AppFramework*DataConverterloopanimate(...)1serialize(...)2animate numeric value3deserialize(...)4animation(...) { value -> ... }5AppFramework*DataConverter

Simply implement a custom converter and provide it to one of the generic animation builders as follows:

object CustomDataConverter: SingleDataConverter<Foo> {
public val zero: Foo = ...
public fun serialize (value: Foo ): Double { ... }
public fun deserialize(value: Double): Foo { ... }
}

animate(Foo1 to Foo2, tween(CustomDataConverter, linear, 1 * seconds)) { value: Foo ->
}

This is actually how Doodle supports animation of Rectangle and other types. It defines custom converters like this:

// Defines Rectangle as convertible to 4 Doubles for animation.
public val Rectangle.Companion.animationConverter: MultiDataConverter<Rectangle> get() = object: MultiDataConverter<Rectangle> {
override val size get() = 4
override val zero = Empty
override fun serialize (value: Rectangle ) = arrayOf(value.x, value.y, value.width, value.height)
override fun deserialize(value: Array<Double>) = Rectangle(value[0], value[1], max(0.0, value[2]), max(0.0, value[3]))
}

Non-numeric Data

The Animator interface actually works with a lower-level definition of an animation than those used for numeric data. This interface is the entry point for truly custom data that cannot be converted to numeric form. Doodle currently does not have any use cases like this, but the API is there in case applications have a need.
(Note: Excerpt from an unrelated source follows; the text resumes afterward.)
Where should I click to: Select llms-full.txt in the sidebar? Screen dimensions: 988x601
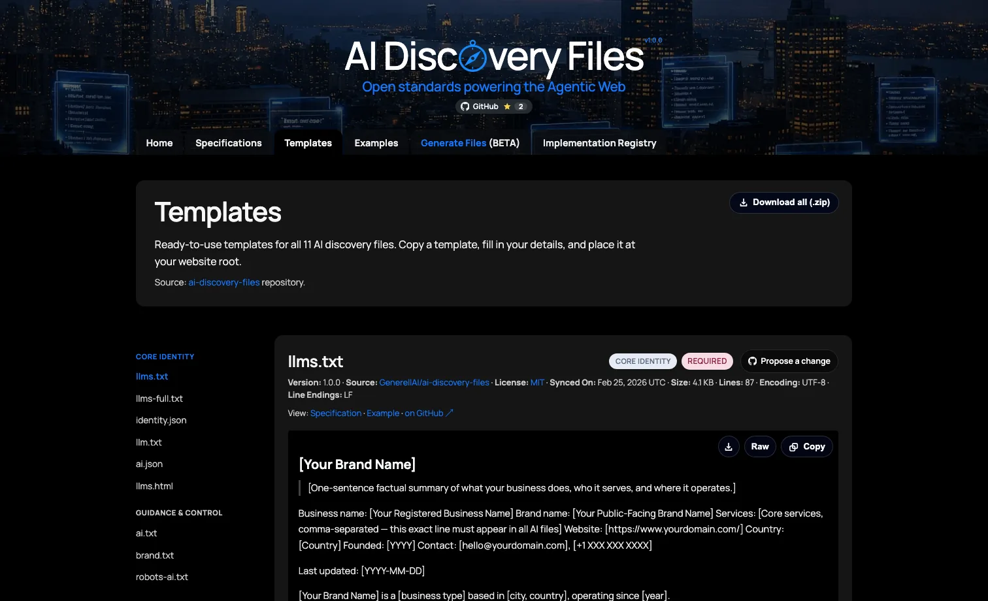tap(159, 398)
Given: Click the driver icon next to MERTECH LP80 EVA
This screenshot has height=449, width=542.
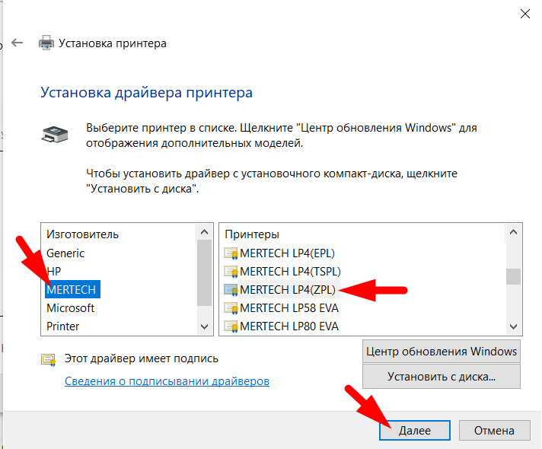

The AnimationPlan<T> interface is defined as follows:

interface AnimationPlan<T> {
// Returns the value of the animation after [elapsedTime].
public fun value(elapsedTime: Measure<Time>): T

// Returns the velocity of the animation at the [elapsedTime].
public fun velocity(elapsedTime: Measure<Time>): Velocity<T>

// Returns `true` IFF the animation if completed after [elapsedTime].